Our laboratory has shown that intracellular injection of cyclic AMP (cAMP) transiently enhances slow APs in myocardial cells, presumably by phosphorylating slow channels. To test if cGMP also plays a role in cardiac slow channel function, superfusion with 8-Br-cGMP, and intracellular injections of cGMP were carried out in guinea pig papillary muscles (stimulated at 0.5 Hz at 37 degrees C). In normal (4.7 mM K+) Tyrode's solution, 0.1 mM 8-Br-cGMP depressed contractions and had variable effects on the duration of the fast APs. Slow APs were elicited by electrical stimulation (in 25 mM K+-Tyrode's solution) following the addition of 10 mM TEA and doubling the bath [Ca] (to 4.0 mM) or addition of 0.2 microM isoproterenol.
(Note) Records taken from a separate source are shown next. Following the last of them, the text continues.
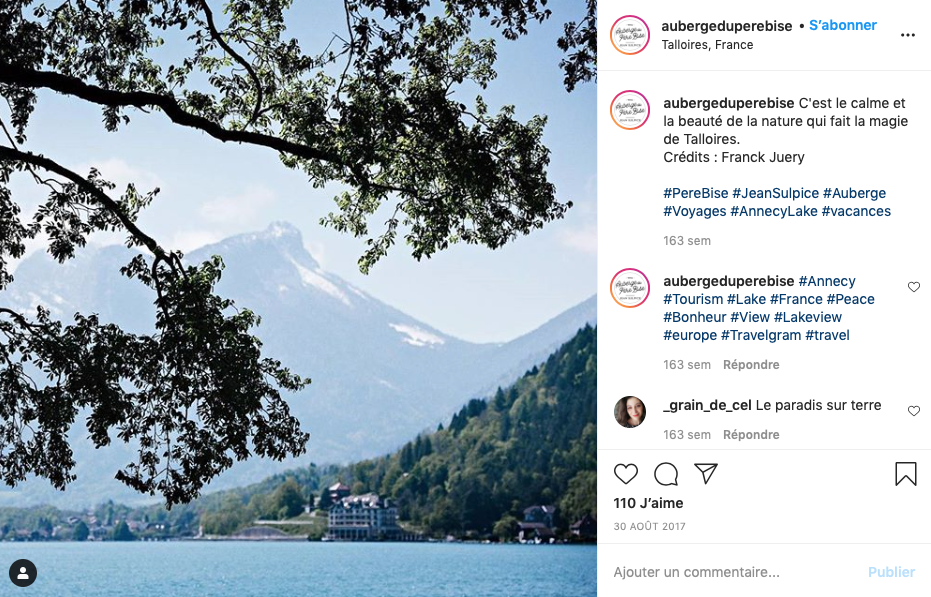The height and width of the screenshot is (597, 931).
Task: Reply to _grain_de_cel's comment
Action: click(x=750, y=434)
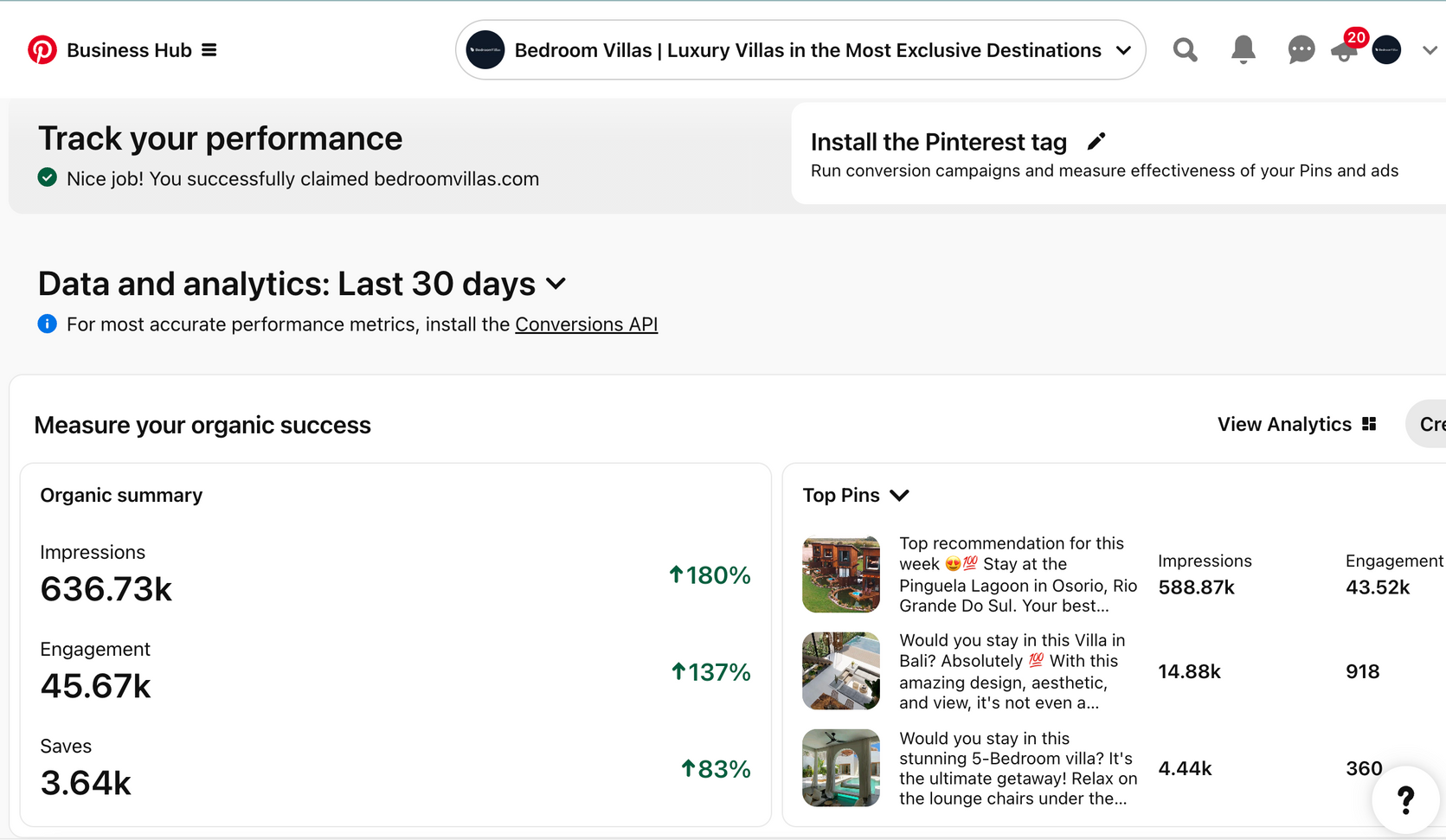The image size is (1446, 840).
Task: Click the help question mark button
Action: 1405,799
Slow APs are dependent on the slow inward current carried through voltage- and time-dependent slow channels. 8-Br-cGMP (0.1 microM - 1 mM) superfusion depressed or abolished slow APs and accompanying contractions. cGMP (5-100 mM Na+ salt in 0.2 M KC1) was injected by application of pressure pulses (40-75 psi, 1-30 sec duration) to the recording microelectrode. cGMP injection transiently depressed (n = 15) or abolished (n = 4) the slow APs. The effect began 1 min after the onset of the pulse, reached a maximum at 2 min and recovered fully within 5-6 min. Thus, it appears that the intracellular cGMP level can modulate the slow inward current in a direction opposite to that of cAMP. These effects may both be due to cyclic nucleotide-dependent phosphorylations.